== Given records

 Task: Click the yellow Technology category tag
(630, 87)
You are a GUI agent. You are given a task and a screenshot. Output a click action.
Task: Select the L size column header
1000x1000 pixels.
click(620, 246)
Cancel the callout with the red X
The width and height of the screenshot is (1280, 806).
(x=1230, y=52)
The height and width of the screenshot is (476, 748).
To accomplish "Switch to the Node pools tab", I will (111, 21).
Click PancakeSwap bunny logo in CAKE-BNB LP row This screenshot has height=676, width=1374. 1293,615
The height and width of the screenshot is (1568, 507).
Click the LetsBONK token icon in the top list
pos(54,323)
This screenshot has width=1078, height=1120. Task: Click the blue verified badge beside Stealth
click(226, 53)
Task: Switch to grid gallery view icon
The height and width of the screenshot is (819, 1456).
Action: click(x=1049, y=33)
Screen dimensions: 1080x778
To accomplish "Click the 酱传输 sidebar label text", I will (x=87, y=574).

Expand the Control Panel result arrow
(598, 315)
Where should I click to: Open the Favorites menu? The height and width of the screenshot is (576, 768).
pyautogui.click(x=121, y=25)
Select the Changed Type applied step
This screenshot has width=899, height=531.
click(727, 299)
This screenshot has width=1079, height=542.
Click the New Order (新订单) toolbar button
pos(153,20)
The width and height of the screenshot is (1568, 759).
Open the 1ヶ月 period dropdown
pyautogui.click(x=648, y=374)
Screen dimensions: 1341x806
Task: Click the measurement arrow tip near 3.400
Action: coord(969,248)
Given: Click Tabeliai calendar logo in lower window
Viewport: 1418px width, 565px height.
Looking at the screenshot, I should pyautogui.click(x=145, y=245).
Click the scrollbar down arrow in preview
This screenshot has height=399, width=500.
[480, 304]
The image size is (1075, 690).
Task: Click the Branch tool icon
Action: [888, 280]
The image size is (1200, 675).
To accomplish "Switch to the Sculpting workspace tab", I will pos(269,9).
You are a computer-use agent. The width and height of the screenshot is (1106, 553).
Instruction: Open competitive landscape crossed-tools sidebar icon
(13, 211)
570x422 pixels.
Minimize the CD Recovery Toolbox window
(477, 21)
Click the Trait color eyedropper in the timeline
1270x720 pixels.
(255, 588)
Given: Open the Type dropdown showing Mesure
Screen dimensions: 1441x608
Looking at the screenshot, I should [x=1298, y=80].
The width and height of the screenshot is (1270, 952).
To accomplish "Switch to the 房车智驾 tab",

====

- [Task]: Reproduce these items verbatim, every one of them.

- [Correct output]:
 Task: Click the yellow Technology category tag
(630, 87)
You are a GUI agent. You are given a task and a screenshot. Output a click action.
Task: Select the L size column header
1000x1000 pixels.
click(620, 246)
Cancel the callout with the red X
The width and height of the screenshot is (1280, 806).
(x=1230, y=52)
The height and width of the screenshot is (476, 748).
To accomplish "Switch to the Node pools tab", I will (111, 21).
Click PancakeSwap bunny logo in CAKE-BNB LP row This screenshot has height=676, width=1374. 1293,615
The height and width of the screenshot is (1568, 507).
Click the LetsBONK token icon in the top list
pos(54,323)
This screenshot has width=1078, height=1120. Task: Click the blue verified badge beside Stealth
click(226, 53)
Task: Switch to grid gallery view icon
The height and width of the screenshot is (819, 1456).
Action: click(x=1049, y=33)
Screen dimensions: 1080x778
To accomplish "Click the 酱传输 sidebar label text", I will (x=87, y=574).

Expand the Control Panel result arrow
(598, 315)
Where should I click to: Open the Favorites menu? The height and width of the screenshot is (576, 768).
pyautogui.click(x=121, y=25)
Select the Changed Type applied step
This screenshot has width=899, height=531.
click(727, 299)
This screenshot has width=1079, height=542.
Click the New Order (新订单) toolbar button
pos(153,20)
The width and height of the screenshot is (1568, 759).
Open the 1ヶ月 period dropdown
pyautogui.click(x=648, y=374)
Screen dimensions: 1341x806
Task: Click the measurement arrow tip near 3.400
Action: coord(969,248)
Given: Click Tabeliai calendar logo in lower window
Viewport: 1418px width, 565px height.
Looking at the screenshot, I should pyautogui.click(x=145, y=245).
Click the scrollbar down arrow in preview
This screenshot has height=399, width=500.
[480, 304]
The image size is (1075, 690).
Task: Click the Branch tool icon
Action: [888, 280]
The image size is (1200, 675).
To accomplish "Switch to the Sculpting workspace tab", I will pos(269,9).
You are a computer-use agent. The width and height of the screenshot is (1106, 553).
Instruction: Open competitive landscape crossed-tools sidebar icon
(13, 211)
570x422 pixels.
Minimize the CD Recovery Toolbox window
(477, 21)
Click the Trait color eyedropper in the timeline
1270x720 pixels.
(255, 588)
Given: Open the Type dropdown showing Mesure
Screen dimensions: 1441x608
Looking at the screenshot, I should [x=1298, y=80].
The width and height of the screenshot is (1270, 952).
To accomplish "Switch to the 房车智驾 tab",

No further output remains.